The Brownian landscape park is an idyll, a living, breathing Claude Lorraine painting, whose very subtleties reveal the genius of the man- his polymathic skills in many disciplines especially in architecture, engineering and design: his profound understanding of scale and perspective, his pure instinct for the placement of monumental trees, his hitherto little-suspected knowledge of flowering shrubs, his ability to visualise lakes and rivers where none had previously existed, and his sheer determination to move hills and carve the land and replace rigid geometry with sinuous, irregular more natural lines. Even his ease of wit and charm were noted by his contemporaries. Mythologized and maligned in almost equal measure, he has been accused of sweeping away numerous exquisite formal gardens in favour of sheep pasture to line his patrons’ pockets. Richard Payne Knight and Uvedale Price reviled him – suggesting that his gardens were both over-manicured and exhausting in their scale.
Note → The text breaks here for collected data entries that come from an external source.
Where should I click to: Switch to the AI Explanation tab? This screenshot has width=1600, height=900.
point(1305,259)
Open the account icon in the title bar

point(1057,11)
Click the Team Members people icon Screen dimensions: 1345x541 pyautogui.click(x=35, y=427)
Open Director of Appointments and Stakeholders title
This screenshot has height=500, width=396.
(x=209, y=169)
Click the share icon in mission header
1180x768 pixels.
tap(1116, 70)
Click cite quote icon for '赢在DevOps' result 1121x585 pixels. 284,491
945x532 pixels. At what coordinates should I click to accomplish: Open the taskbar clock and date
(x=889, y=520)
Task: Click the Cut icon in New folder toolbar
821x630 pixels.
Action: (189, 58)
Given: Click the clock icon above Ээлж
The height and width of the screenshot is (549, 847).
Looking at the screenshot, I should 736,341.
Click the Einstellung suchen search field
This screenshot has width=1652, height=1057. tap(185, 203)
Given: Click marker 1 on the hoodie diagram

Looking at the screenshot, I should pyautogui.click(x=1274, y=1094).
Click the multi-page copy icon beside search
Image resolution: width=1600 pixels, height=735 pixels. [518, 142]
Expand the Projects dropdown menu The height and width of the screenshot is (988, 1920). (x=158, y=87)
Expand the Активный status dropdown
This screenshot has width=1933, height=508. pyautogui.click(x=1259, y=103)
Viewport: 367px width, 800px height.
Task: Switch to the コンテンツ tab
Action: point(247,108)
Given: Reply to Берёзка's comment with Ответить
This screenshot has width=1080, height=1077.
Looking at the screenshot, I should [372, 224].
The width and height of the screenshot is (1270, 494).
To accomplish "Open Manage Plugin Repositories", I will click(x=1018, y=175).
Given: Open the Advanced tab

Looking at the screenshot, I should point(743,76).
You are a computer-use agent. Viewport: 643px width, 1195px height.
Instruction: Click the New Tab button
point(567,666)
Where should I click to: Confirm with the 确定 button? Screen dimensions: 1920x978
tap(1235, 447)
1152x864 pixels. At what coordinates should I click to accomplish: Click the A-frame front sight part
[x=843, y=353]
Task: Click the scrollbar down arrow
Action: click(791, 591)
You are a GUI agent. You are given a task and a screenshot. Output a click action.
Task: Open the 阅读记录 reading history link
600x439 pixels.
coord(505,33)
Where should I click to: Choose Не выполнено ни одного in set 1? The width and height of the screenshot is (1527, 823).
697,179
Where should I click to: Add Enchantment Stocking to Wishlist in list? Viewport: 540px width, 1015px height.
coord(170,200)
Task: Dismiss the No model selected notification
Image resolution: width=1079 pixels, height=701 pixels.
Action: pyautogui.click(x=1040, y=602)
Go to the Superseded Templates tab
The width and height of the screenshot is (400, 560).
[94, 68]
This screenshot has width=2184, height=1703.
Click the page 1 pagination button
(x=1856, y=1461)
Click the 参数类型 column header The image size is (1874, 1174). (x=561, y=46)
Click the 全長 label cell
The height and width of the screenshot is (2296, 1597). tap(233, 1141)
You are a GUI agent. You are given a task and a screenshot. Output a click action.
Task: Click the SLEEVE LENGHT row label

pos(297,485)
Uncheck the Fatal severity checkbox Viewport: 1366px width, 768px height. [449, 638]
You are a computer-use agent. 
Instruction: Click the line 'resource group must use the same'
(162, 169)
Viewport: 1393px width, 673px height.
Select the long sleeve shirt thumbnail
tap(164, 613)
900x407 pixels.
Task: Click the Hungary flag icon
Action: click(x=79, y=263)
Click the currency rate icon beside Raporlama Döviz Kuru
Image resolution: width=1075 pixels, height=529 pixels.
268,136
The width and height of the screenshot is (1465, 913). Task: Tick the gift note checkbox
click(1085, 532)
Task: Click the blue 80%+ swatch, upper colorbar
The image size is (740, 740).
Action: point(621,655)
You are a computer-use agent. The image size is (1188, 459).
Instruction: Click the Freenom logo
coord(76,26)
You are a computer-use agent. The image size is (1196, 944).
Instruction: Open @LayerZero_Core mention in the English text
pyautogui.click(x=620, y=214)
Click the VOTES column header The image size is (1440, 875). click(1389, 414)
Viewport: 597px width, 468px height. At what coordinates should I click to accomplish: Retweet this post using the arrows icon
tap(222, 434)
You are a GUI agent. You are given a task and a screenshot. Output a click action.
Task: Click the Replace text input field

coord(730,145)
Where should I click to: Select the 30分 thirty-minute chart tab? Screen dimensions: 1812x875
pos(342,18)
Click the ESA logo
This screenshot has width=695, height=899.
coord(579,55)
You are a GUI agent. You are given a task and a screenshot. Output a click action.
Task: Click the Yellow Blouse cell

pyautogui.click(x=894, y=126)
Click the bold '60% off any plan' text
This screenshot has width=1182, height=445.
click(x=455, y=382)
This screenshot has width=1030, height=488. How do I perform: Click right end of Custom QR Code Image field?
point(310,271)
To further our understanding of his work, we have arranged a special three-day study. We stay in a splendid example of a Capability Brown landscape at Bowood, and see him at Corsham Court, where he was architect as well as landscape gardener. As contrast we explore Westbury Court, an exceptional survival of a formal garden of the 1690’s. At the exquisitely beautiful Iford Manor, we see a superb later garden, a work of genius by Harold Peto, who lived here from 1899 to 1933. With the perspective of these two gardens we discuss both the contributions to and the subtractions from the English landscape made by Brown, and ask if his intentions, and those of ‘formal’ gardeners, were really so very different after all.

COST £995 members, £1045 non-members, single room supplement £95, deposit £250. This cost includes two nights accommodation at Bowood Hotel, all breakfasts, two lunches with wine, two dinners with wine, all tuition and lectures, entry fees, private tours, all travel during the tour, all gratuities, VAT. This cost excludes travel to and from the tour.